A conclusão do curso de Medicina não afasta, por si só, o direito à pensão alimentícia quando ainda não há autonomia financeira. Com esse entendimento, o Tribunal de Justiça de Goiás (TJGO) concedeu liminar para manter a obrigação de um pai de pagar pensão à filha que se prepara para ingressar em residência médica.
A decisão é do desembargador Luiz Eduardo de Sousa, da 9ª Câmara Cível, ao suspender os efeitos de decisão da 8ª Vara de Família e Sucessões de Goiânia que havia exonerado integralmente o pagamento dos alimentos, incluindo o custeio de plano de saúde.
O caso foi analisado em agravo de instrumento interposto pela filha contra a decisão de primeiro grau. Ela sustenta que, embora tenha concluído a graduação, sua formação profissional não está completa, pois depende da residência médica para inserção qualificada no mercado de trabalho.
Alega ainda que não possui autonomia financeira, uma vez que sua renda decorre de plantões esporádicos, insuficientes para arcar com despesas básicas, como moradia, alimentação e cursos preparatórios.

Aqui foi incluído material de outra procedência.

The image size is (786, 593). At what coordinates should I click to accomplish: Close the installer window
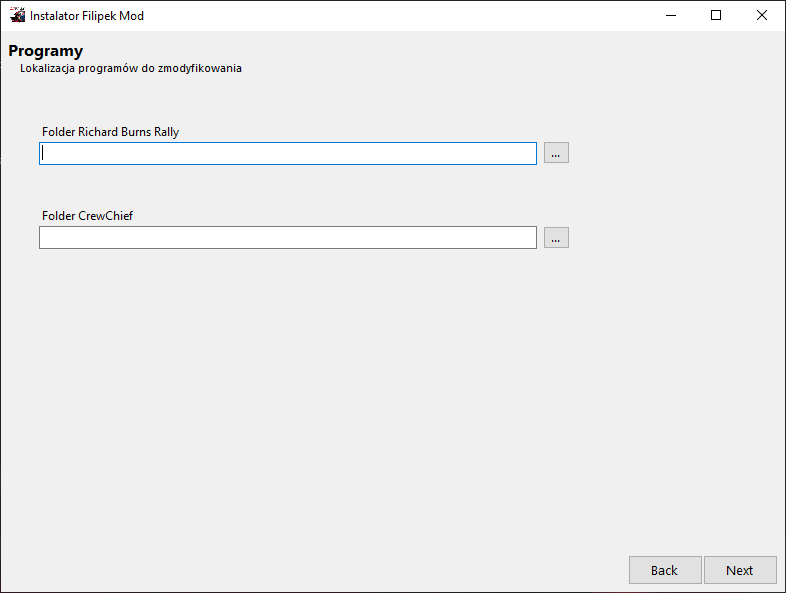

Necessidade do alimentando
Ao analisar o pedido liminar, o relator destacou que a jurisprudência é consolidada no sentido de que a maioridade civil ou a conclusão do ensino superior não extinguem automaticamente a obrigação alimentar, desde que comprovada a necessidade do alimentando.
No caso, o magistrado considerou que a residência médica constitui etapa relevante da formação profissional, sendo necessária para a especialização e efetiva inserção no mercado de trabalho.
Também foi destacado que, em análise preliminar, os rendimentos da agravante são inconstantes e insuficientes para garantir sua subsistência, enquanto a manutenção da obrigação pelo pai não representa sacrifício desproporcional, diante de sua capacidade financeira.
Quanto ao perigo de dano, o desembargador entendeu que a interrupção abrupta da pensão poderia comprometer a subsistência da estudante e inviabilizar a continuidade de sua preparação para a residência médica, caracterizando risco de prejuízo grave e de difícil reparação.
Diante disso, foi deferido o efeito suspensivo ao recurso para restabelecer o pagamento da pensão alimentícia até o julgamento do mérito do agravo.
O número do processo não será fornecido pois a ação corre em segredo de justiça.